- PASSAGE TO READ

□ □ □

On the morning of December 16, 1979, being a Sunday, about 2:00 o’clock ante meridian, according to Witness Tommy Tucker who testified for the prosecution, the only bar in which music was being played that morning was in “The Office”, owned by Mrs. Beatrice Walker Tolbert, the deceased. Witness Tucker testified that he went to the said bar and stood on the porch; that while standing there, he heard a loud voice saying: “Levi, since you say you will kill my sister, you will kill me first”. Still standing and pondering over what he had heard, the witness said he saw the appellant coming out of the house and behind him was the lady who was still repeating that Mr. Levi Tolbert would have to kill her first before her sister. It was at this time that he called: “Uncle Levi, may I talk with you?” The witness said he drew closer to the defendant and asked him whether he knew what he was doing, especially so that he was the brother of the President and a Baptist deacon. The appellant replied saying: “my brother just died; I have to die too; but not because I love this woman she must bluff me.” He swore upon his oath as a member of the Poro Society that he would kill his wife, burn the bar and then kill himself. The witness testified that the appellant asked Mr. Tucker, the witness: “Do you think it is fair to have good food at home and yet you cannot eat that food?” From this question of the appellant put to the witness, and taking into consideration the time of the morning the quarrel took place, one would conclude that the appellant killed his wife because she may have refused to have sexual intercourse with him that night, which reason is unjustifiable to take the life of a human being. However, the decedent did not live to testify to the fact, nor did the appellant take the stand to dispel the presumption by testifying in his own behalf in support of his plea of not guilty.

□ □ □

- STORED ROWS
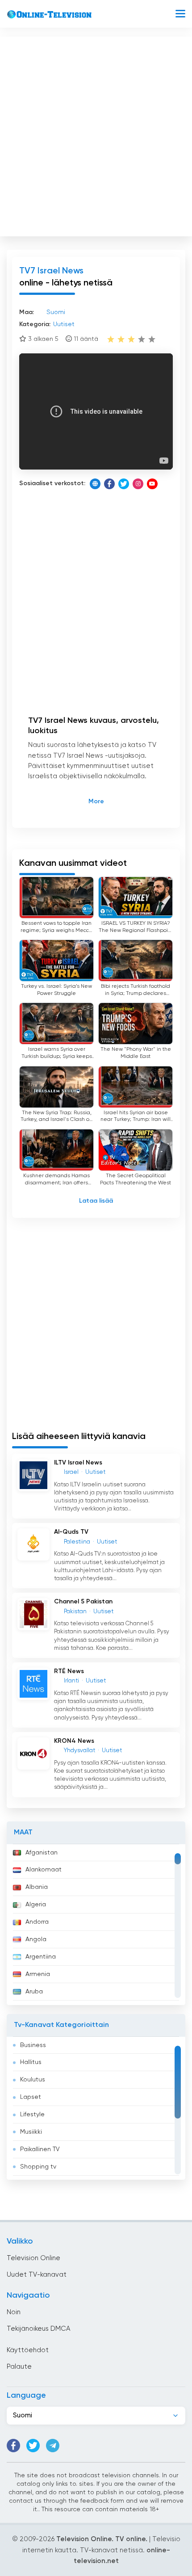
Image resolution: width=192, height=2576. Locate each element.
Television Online (33, 2258)
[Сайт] (95, 483)
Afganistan (41, 1853)
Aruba (34, 1992)
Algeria (35, 1904)
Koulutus (32, 2080)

□ □ □

- GIVEN REQUEST A
In the court passage, list every act that the appellant swore, on his oath as a member of the Poro Society, that he would carry out.
- GIVEN REQUEST B
Translate this sentence from the court passage into Spanish: "It was at this time that he called: “Uncle Levi, may I talk with you?”"
- GIVEN REQUEST C
Go on with the court passage about the death of Beatrice Walker Tolbert, starting after its final sentence.

- RESULT A
- Kill his wife
- Burn the bar
- Kill himself

- RESULT B
Fue en ese momento cuando llamó: «Tío Levi, ¿puedo hablar con usted?»

- RESULT C
During the dialogue between the appellant and Mr. Tucker, the appellant had not yet shot and killed his wife, although he told Mr. Tucker that he had his gun under his t-shirt. Mr. Tucker, however, seeing that the appellant was determined, asked permission of him to talk with his (appellant’s) sister-in-law, Miss Walker. The permission was granted by the appellant and Mr. Tucker advised Miss Walker to go and call the police and the manager of water and sewer, while he remained and continued to talk to the appellant. After Miss Walker had left, and before anyone could come, the witness testified, the appellant was still repeating that he would kill his wife and that appellant looked at his wife scornfully and told her: “Since I cannot enjoy you, no one else will enjoy you”. Beatrice then replied and said: “Levi, you are taking advantage of me because I do not have brothers, but if you kill me tonight, I will pray for those who do not have a boy child to born a boy child”. The witness testified that Beatrice then asked the appellant for the keys to the bar. A few minutes after she had gone into the bar, the appellant asked leave of Witness Tucker and others to talk with his wife, the decedent. When the appellant left, Mr. Tucker testified, it was not long when they heard the sound of a gun again and again, and that he ran home for fear that the appellant would return and kill someone else.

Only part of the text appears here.